On education and externalities, I am challenged to consider your idea that it is not really a public benefit. OK, from a taxation standpoint it might not be. But if my neighbor’s son becomes a brain surgeon and 10 years from now removes my cancer, I would rather live in a society of educated, skilled people, than in one in which my neighbor’s son only becomes something less skilled and I then die of brain cancer. I know this is simplistic. As I write it, I now see that perhaps it lends even more fuel to the “tax education” line of reasoning.

Anon
Sep 2 2008 at 1:34pm

Don’t forget that education increases skilled labor so more wealth can be produced and education also lowers crime rates. Those are pretty large benefits if you ask me.

Comments are closed.

RECENT POST

Aug 28 2008

Institutional Economics

Tyler deserts Hayek

Arnold Kling

Tyler Cowen writes,In my view we do have duties to behave more responsibly at the dinner table but the simple admonition "eat less meat" will do.In this context, "behave more responsibly" means "waste fewer resources and leave more for others." But it is an odd admonition from an economic perspective, and quite co...

18

Read More

Aug 27 2008

Economics and Culture

Fear of Looking Rich Redux

Bryan Caplan

A while back I questioned Robin Hanson's view that virtually everyone wants to imitate the rich in order to raise their status. Robin recently told me that he's "updated," so I'll stop calling it "Robin Hanson's view." But I still want to present another major counter-example:Rich people stereotypically employ clea...

11

Read More

Aug 27 2008

Books: Reviews and Suggested Readings

Public Goods, Externalities, and Education

Arnold Kling

Bruno S. Frey and Reiner Eichenberger write, externalities are not technologically but rather socially determined.
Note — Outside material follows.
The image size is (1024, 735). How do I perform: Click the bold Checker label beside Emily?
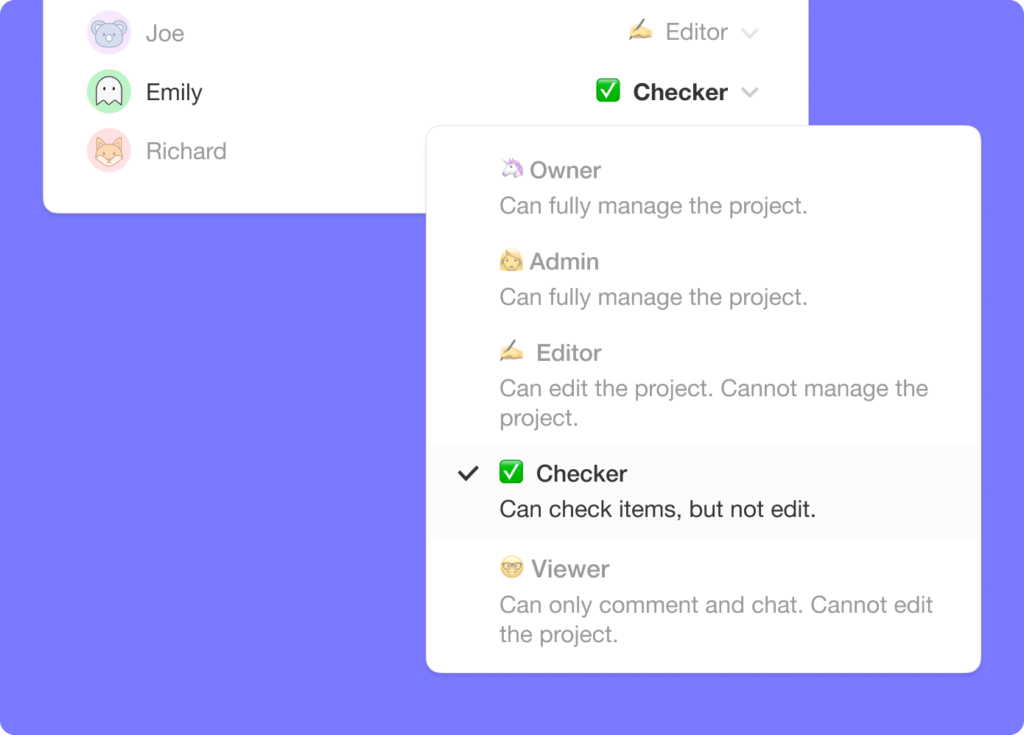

There are no inherent properties of a good or service producing external effects, therefore, citizens have to use the political process to determine what is to be considered to be an externality.I ten...

13

Read More

Public Goods, Externalities, and Education - Econlib (2024)
Top Articles
Latest Posts
Article information

Author: Rubie Ullrich

Last Updated:

Views: 6152

Rating: 4.1 / 5 (72 voted)

Reviews: 87% of readers found this page helpful

Author information

Name: Rubie Ullrich

Birthday: 1998-02-02

Address: 743 Stoltenberg Center, Genovevaville, NJ 59925-3119

Phone: +2202978377583

Job: Administration Engineer

Hobby: Surfing, Sailing, Listening to music, Web surfing, Kitesurfing, Geocaching, Backpacking

Introduction: My name is Rubie Ullrich, I am a enthusiastic, perfect, tender, vivacious, talented, famous, delightful person who loves writing and wants to share my knowledge and understanding with you.